Task data:
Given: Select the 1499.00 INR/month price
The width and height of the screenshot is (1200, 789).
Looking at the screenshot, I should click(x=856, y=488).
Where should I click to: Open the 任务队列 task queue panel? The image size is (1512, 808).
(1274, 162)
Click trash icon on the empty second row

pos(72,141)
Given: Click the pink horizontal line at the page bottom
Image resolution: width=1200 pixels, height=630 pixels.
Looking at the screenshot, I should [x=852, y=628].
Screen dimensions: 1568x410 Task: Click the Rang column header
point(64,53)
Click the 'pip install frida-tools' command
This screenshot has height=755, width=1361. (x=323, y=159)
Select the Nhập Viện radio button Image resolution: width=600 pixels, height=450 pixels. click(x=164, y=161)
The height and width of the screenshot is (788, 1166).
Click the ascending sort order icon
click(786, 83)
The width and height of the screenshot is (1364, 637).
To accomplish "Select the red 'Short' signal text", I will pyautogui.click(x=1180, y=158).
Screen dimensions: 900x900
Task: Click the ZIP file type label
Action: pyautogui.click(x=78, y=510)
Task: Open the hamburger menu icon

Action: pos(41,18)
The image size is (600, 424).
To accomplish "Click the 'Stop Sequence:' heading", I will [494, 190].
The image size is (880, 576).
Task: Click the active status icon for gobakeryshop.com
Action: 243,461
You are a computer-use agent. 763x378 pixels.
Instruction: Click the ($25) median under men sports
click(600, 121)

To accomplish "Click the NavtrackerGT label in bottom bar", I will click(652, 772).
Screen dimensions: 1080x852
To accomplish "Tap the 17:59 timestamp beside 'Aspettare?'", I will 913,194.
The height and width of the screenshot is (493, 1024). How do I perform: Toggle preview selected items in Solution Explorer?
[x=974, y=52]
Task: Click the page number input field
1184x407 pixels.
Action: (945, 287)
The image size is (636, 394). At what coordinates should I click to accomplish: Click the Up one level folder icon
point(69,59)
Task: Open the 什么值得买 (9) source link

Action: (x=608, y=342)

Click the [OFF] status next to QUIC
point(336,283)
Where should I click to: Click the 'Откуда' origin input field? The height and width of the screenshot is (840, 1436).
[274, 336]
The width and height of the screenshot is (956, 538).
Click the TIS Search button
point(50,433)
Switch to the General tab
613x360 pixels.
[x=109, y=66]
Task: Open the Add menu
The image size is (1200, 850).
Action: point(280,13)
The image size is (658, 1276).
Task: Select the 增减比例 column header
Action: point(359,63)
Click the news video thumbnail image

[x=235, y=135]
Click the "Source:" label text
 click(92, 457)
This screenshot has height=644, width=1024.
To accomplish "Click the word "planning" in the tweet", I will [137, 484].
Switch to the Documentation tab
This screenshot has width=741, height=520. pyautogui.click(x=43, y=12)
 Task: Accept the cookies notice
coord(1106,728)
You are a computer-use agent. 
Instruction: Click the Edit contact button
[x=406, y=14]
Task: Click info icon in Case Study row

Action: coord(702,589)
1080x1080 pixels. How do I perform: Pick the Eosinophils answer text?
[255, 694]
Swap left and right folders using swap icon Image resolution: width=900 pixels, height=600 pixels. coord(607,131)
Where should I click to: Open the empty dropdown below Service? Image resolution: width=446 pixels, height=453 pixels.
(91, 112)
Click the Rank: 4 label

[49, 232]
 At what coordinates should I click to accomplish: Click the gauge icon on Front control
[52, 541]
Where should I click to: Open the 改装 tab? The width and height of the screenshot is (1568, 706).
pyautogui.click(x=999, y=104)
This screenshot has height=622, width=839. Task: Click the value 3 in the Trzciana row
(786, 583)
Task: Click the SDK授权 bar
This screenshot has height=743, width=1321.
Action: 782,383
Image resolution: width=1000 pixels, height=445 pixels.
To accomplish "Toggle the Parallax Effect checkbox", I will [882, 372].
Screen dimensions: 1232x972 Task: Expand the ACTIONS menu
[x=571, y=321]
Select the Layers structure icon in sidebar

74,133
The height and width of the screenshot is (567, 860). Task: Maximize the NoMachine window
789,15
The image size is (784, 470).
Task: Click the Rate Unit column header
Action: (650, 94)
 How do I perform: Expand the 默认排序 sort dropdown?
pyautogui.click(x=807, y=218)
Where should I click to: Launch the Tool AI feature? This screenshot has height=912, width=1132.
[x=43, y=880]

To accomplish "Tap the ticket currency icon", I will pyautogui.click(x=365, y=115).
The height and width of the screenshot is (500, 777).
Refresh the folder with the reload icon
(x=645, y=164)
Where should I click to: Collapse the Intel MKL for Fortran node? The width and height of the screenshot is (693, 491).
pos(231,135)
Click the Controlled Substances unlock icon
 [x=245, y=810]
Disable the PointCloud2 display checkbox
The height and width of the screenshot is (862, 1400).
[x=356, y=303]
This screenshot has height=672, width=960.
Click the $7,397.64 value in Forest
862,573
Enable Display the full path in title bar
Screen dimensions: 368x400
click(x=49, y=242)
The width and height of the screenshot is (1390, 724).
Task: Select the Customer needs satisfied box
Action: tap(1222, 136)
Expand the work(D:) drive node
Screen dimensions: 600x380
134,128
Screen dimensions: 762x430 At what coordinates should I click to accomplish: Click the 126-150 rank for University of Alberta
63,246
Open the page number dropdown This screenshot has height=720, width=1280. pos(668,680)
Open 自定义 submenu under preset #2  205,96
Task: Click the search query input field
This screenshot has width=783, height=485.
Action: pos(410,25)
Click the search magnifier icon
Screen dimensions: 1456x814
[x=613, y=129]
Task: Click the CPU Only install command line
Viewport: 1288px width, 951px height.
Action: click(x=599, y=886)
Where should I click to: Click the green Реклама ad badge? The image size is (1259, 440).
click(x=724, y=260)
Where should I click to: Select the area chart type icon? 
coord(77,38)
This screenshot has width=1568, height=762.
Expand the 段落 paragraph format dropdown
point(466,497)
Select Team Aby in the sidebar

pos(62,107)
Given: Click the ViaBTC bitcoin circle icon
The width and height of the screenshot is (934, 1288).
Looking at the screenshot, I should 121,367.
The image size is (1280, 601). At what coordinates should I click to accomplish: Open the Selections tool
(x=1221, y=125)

Requirement: Each entry must appear in the reply exactly as written.

Solution to this problem:
Given: Select the 1499.00 INR/month price
The width and height of the screenshot is (1200, 789).
Looking at the screenshot, I should click(x=856, y=488).
Where should I click to: Open the 任务队列 task queue panel? The image size is (1512, 808).
(1274, 162)
Click trash icon on the empty second row

pos(72,141)
Given: Click the pink horizontal line at the page bottom
Image resolution: width=1200 pixels, height=630 pixels.
Looking at the screenshot, I should [x=852, y=628].
Screen dimensions: 1568x410 Task: Click the Rang column header
point(64,53)
Click the 'pip install frida-tools' command
This screenshot has height=755, width=1361. (x=323, y=159)
Select the Nhập Viện radio button Image resolution: width=600 pixels, height=450 pixels. click(x=164, y=161)
The height and width of the screenshot is (788, 1166).
Click the ascending sort order icon
click(786, 83)
The width and height of the screenshot is (1364, 637).
To accomplish "Select the red 'Short' signal text", I will pyautogui.click(x=1180, y=158).
Screen dimensions: 900x900
Task: Click the ZIP file type label
Action: pyautogui.click(x=78, y=510)
Task: Open the hamburger menu icon

Action: pos(41,18)
The image size is (600, 424).
To accomplish "Click the 'Stop Sequence:' heading", I will [494, 190].
The image size is (880, 576).
Task: Click the active status icon for gobakeryshop.com
Action: 243,461
You are a computer-use agent. 763x378 pixels.
Instruction: Click the ($25) median under men sports
click(600, 121)

To accomplish "Click the NavtrackerGT label in bottom bar", I will click(652, 772).
Screen dimensions: 1080x852
To accomplish "Tap the 17:59 timestamp beside 'Aspettare?'", I will 913,194.
The height and width of the screenshot is (493, 1024). How do I perform: Toggle preview selected items in Solution Explorer?
[x=974, y=52]
Task: Click the page number input field
1184x407 pixels.
Action: (945, 287)
The image size is (636, 394). At what coordinates should I click to accomplish: Click the Up one level folder icon
point(69,59)
Task: Open the 什么值得买 (9) source link

Action: (x=608, y=342)

Click the [OFF] status next to QUIC
point(336,283)
Where should I click to: Click the 'Откуда' origin input field? The height and width of the screenshot is (840, 1436).
[274, 336]
The width and height of the screenshot is (956, 538).
Click the TIS Search button
point(50,433)
Switch to the General tab
613x360 pixels.
[x=109, y=66]
Task: Open the Add menu
The image size is (1200, 850).
Action: point(280,13)
The image size is (658, 1276).
Task: Select the 增减比例 column header
Action: point(359,63)
Click the news video thumbnail image

[x=235, y=135]
Click the "Source:" label text
 click(92, 457)
This screenshot has height=644, width=1024.
To accomplish "Click the word "planning" in the tweet", I will [137, 484].
Switch to the Documentation tab
This screenshot has width=741, height=520. pyautogui.click(x=43, y=12)
 Task: Accept the cookies notice
coord(1106,728)
You are a computer-use agent. 
Instruction: Click the Edit contact button
[x=406, y=14]
Task: Click info icon in Case Study row

Action: coord(702,589)
1080x1080 pixels. How do I perform: Pick the Eosinophils answer text?
[255, 694]
Swap left and right folders using swap icon Image resolution: width=900 pixels, height=600 pixels. coord(607,131)
Where should I click to: Open the empty dropdown below Service? Image resolution: width=446 pixels, height=453 pixels.
(91, 112)
Click the Rank: 4 label

[49, 232]
 At what coordinates should I click to accomplish: Click the gauge icon on Front control
[52, 541]
Where should I click to: Open the 改装 tab? The width and height of the screenshot is (1568, 706).
pyautogui.click(x=999, y=104)
This screenshot has height=622, width=839. Task: Click the value 3 in the Trzciana row
(786, 583)
Task: Click the SDK授权 bar
This screenshot has height=743, width=1321.
Action: 782,383
Image resolution: width=1000 pixels, height=445 pixels.
To accomplish "Toggle the Parallax Effect checkbox", I will [882, 372].
Screen dimensions: 1232x972 Task: Expand the ACTIONS menu
[x=571, y=321]
Select the Layers structure icon in sidebar

74,133
The height and width of the screenshot is (567, 860). Task: Maximize the NoMachine window
789,15
The image size is (784, 470).
Task: Click the Rate Unit column header
Action: (650, 94)
 How do I perform: Expand the 默认排序 sort dropdown?
pyautogui.click(x=807, y=218)
Where should I click to: Launch the Tool AI feature? This screenshot has height=912, width=1132.
[x=43, y=880]

To accomplish "Tap the ticket currency icon", I will pyautogui.click(x=365, y=115).
The height and width of the screenshot is (500, 777).
Refresh the folder with the reload icon
(x=645, y=164)
Where should I click to: Collapse the Intel MKL for Fortran node? The width and height of the screenshot is (693, 491).
pos(231,135)
Click the Controlled Substances unlock icon
 [x=245, y=810]
Disable the PointCloud2 display checkbox
The height and width of the screenshot is (862, 1400).
[x=356, y=303]
This screenshot has height=672, width=960.
Click the $7,397.64 value in Forest
862,573
Enable Display the full path in title bar
Screen dimensions: 368x400
click(x=49, y=242)
The width and height of the screenshot is (1390, 724).
Task: Select the Customer needs satisfied box
Action: tap(1222, 136)
Expand the work(D:) drive node
Screen dimensions: 600x380
134,128
Screen dimensions: 762x430 At what coordinates should I click to accomplish: Click the 126-150 rank for University of Alberta
63,246
Open the page number dropdown This screenshot has height=720, width=1280. pos(668,680)
Open 自定义 submenu under preset #2  205,96
Task: Click the search query input field
This screenshot has width=783, height=485.
Action: pos(410,25)
Click the search magnifier icon
Screen dimensions: 1456x814
[x=613, y=129]
Task: Click the CPU Only install command line
Viewport: 1288px width, 951px height.
Action: click(x=599, y=886)
Where should I click to: Click the green Реклама ad badge? The image size is (1259, 440).
click(x=724, y=260)
Where should I click to: Select the area chart type icon? 
coord(77,38)
This screenshot has width=1568, height=762.
Expand the 段落 paragraph format dropdown
point(466,497)
Select Team Aby in the sidebar

pos(62,107)
Given: Click the ViaBTC bitcoin circle icon
The width and height of the screenshot is (934, 1288).
Looking at the screenshot, I should 121,367.
The image size is (1280, 601). At what coordinates should I click to accomplish: Open the Selections tool
(x=1221, y=125)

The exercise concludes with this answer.